• **WORK ORDER**
Repeat exactly, and nothing more, the lines from the one that includes "You are a computer-use" through the final line of the entries; skip the pictures.
Start of RECORDS SHOWN
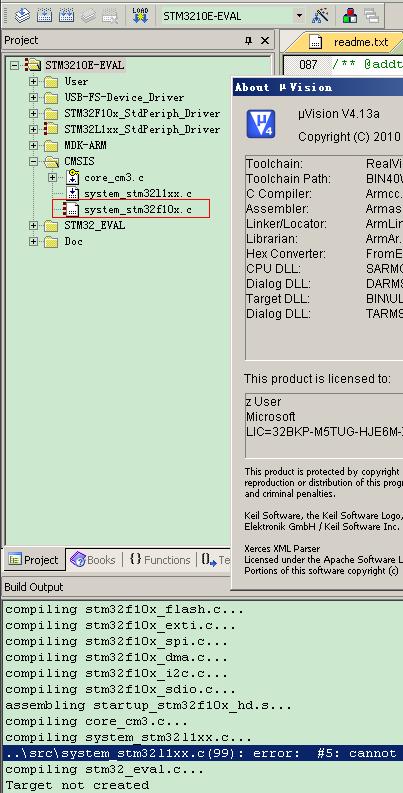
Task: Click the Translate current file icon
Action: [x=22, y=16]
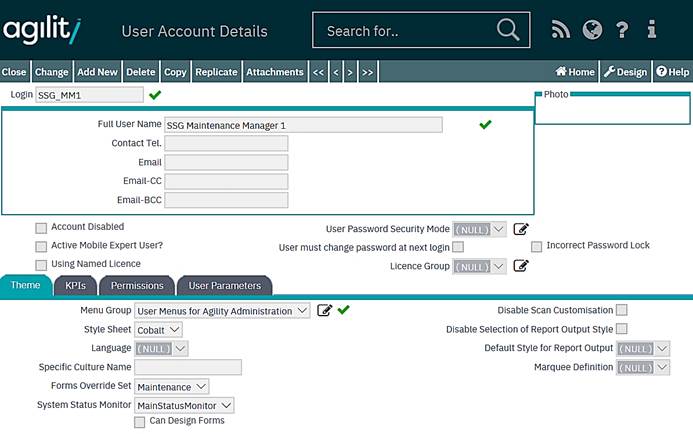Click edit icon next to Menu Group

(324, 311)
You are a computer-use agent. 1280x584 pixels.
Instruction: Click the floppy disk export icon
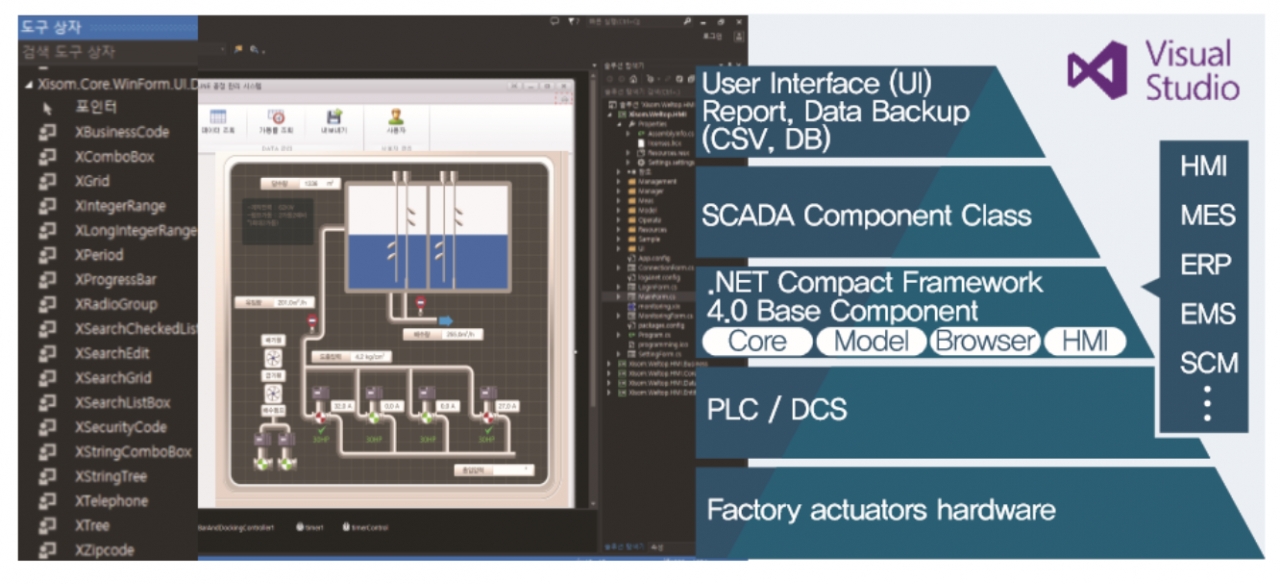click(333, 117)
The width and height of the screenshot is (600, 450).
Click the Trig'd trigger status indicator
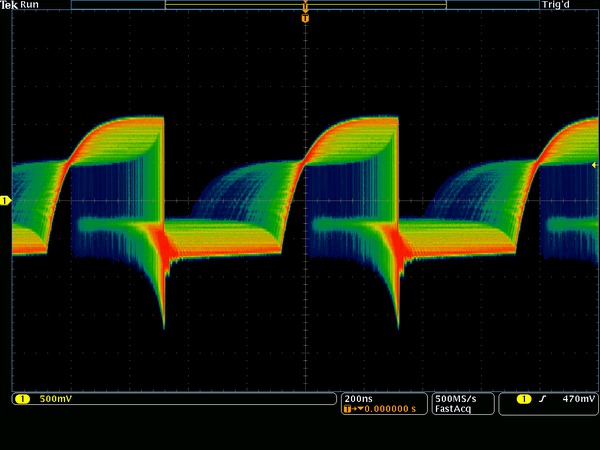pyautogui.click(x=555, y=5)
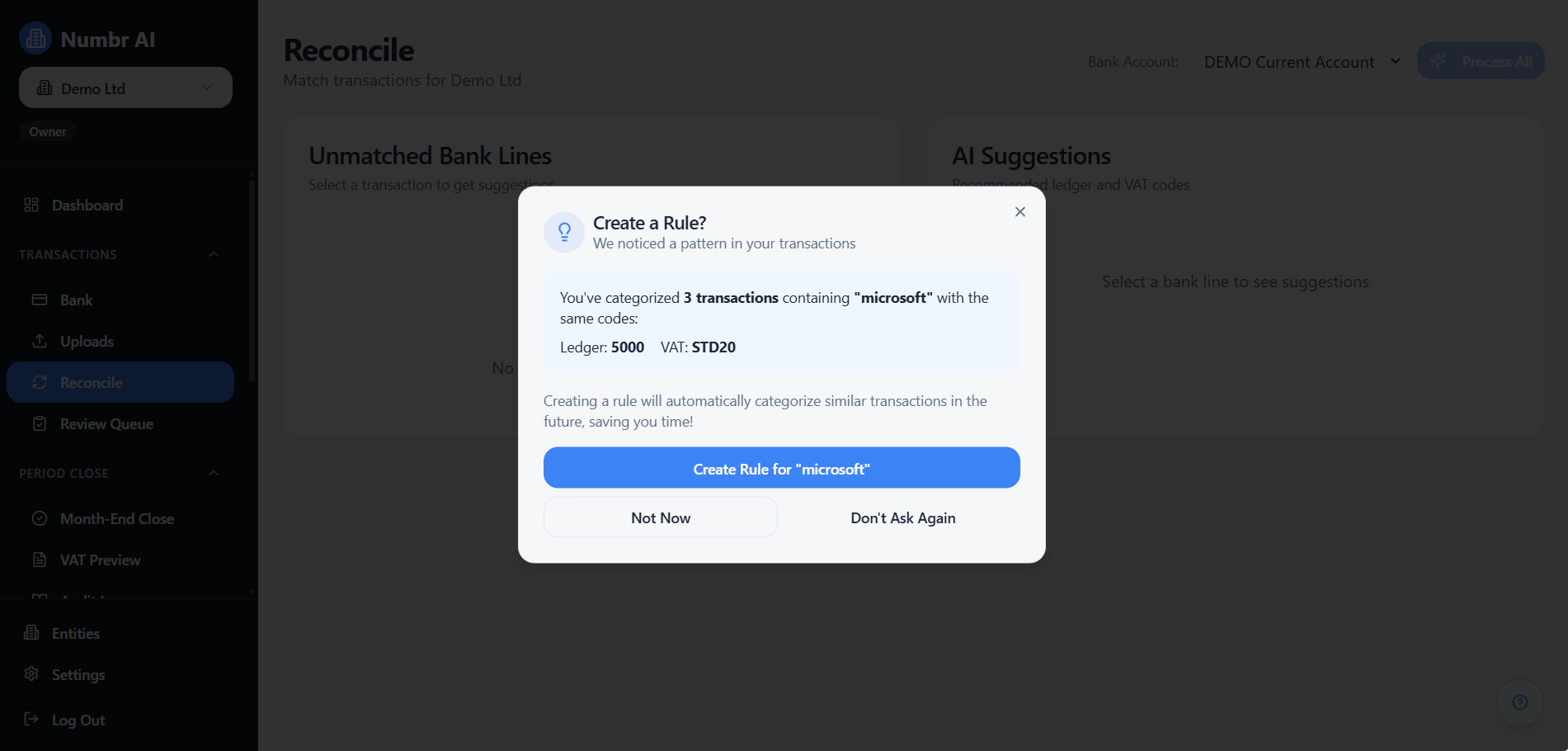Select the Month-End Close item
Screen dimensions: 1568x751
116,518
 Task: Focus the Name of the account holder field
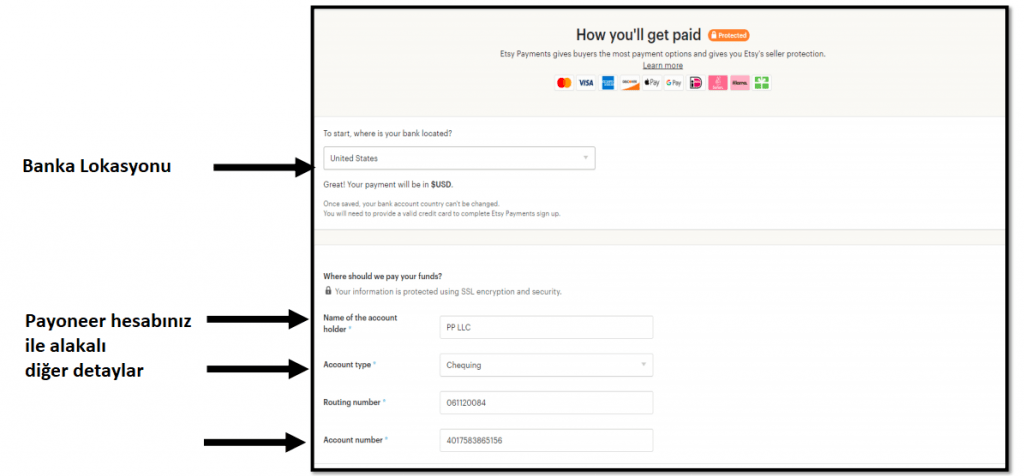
End of RECORDS SHOWN
• **EXPECTED ANSWER**
You are a computer-use agent. 1280x584 pixels.
Instruction: Click the floppy disk export icon
click(333, 117)
The width and height of the screenshot is (600, 450).
Click the Trig'd trigger status indicator
pyautogui.click(x=555, y=5)
Select the Month-End Close item
Screen dimensions: 1568x751
116,518
 Task: Focus the Name of the account holder field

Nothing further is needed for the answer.